Online, I listened as the last remaining maker of Limburger in the United States revealed that the older generation are mostly the ones who still buy Limburger. He mentioned that sometimes it is enjoyed with a thick cut of raw onion as a sandwich. Sometimes it is enjoyed with sardines and horseradish on pumperknickel bread. And sometimes it is eaten with strawberry jam and toast as breakfast. I wonder if I might discover that – with such accompaniments – the taste would grow on me…
The Chestnuts finished roasting with a bit of water thrown in during the last five minutes for softening. I ate half of the bunch with a little salt. Unfortunately, they were not as delicious as I had hoped. Too dry. They probably needed an open flame or perhaps I simply cooked them too long. I remember buying a small bag of them from a street vendor in Switzerland during my college semester abroad. Loved them then.

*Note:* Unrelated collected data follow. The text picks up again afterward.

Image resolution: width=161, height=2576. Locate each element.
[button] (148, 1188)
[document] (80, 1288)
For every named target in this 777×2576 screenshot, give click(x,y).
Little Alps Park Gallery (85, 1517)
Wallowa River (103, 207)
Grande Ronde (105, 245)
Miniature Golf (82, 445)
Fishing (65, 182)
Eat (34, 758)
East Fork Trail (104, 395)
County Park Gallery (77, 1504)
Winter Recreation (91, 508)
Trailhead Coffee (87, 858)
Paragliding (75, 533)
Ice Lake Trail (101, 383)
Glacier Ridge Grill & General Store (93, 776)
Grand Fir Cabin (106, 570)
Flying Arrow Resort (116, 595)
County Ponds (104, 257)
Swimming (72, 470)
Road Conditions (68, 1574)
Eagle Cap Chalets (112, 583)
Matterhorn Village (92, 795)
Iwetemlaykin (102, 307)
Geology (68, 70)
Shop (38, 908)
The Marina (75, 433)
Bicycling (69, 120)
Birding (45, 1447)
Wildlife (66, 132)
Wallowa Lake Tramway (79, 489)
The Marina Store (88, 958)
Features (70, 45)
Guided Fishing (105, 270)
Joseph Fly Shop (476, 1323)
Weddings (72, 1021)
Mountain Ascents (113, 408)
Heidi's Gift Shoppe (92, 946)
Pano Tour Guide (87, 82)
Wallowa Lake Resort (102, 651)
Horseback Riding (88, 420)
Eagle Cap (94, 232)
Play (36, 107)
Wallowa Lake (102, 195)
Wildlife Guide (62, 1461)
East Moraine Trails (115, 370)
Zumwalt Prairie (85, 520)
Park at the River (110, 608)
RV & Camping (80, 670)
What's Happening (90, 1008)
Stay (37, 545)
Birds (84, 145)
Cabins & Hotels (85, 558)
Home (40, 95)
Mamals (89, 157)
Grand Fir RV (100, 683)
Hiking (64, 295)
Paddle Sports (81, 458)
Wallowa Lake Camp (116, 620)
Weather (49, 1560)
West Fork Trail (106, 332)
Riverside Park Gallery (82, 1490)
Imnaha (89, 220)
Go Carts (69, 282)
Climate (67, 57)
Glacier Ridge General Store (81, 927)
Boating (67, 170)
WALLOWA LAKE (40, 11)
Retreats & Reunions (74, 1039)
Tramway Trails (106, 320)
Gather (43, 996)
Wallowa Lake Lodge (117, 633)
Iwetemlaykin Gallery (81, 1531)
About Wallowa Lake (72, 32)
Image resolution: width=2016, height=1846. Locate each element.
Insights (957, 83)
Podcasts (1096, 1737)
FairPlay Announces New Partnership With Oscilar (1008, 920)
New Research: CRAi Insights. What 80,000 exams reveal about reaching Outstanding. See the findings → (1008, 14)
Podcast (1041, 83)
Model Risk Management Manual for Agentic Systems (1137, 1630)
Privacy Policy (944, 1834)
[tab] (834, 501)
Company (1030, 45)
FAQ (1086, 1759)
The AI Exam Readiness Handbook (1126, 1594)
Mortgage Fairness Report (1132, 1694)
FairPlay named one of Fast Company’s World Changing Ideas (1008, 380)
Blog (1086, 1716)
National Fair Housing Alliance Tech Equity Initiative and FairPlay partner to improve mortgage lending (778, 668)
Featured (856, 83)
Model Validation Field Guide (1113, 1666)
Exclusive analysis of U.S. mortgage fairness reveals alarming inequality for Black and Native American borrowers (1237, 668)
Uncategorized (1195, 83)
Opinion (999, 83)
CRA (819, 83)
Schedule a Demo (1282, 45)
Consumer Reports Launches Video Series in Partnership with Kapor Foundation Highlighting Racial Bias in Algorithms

Even so, that Limburger taste lingers still on my tongue. I’m glad I tried the cheese and even a little excited by the pungent power of its smell and taste. But ultimately, I’m disappointed. I can’t possilby imagine enjoying it spread on a toasted Everything Bagel nor do I possess the courage to act on my curiosity and give it another try. If only I had thought to combine the Limburger Cheese and Chestnuts. Well there’s always tomorrow’s Puttanesca…
What was your first time like with Limburger? Any Limburger lovers out there? I’ll understand if you wish to remain anonymous.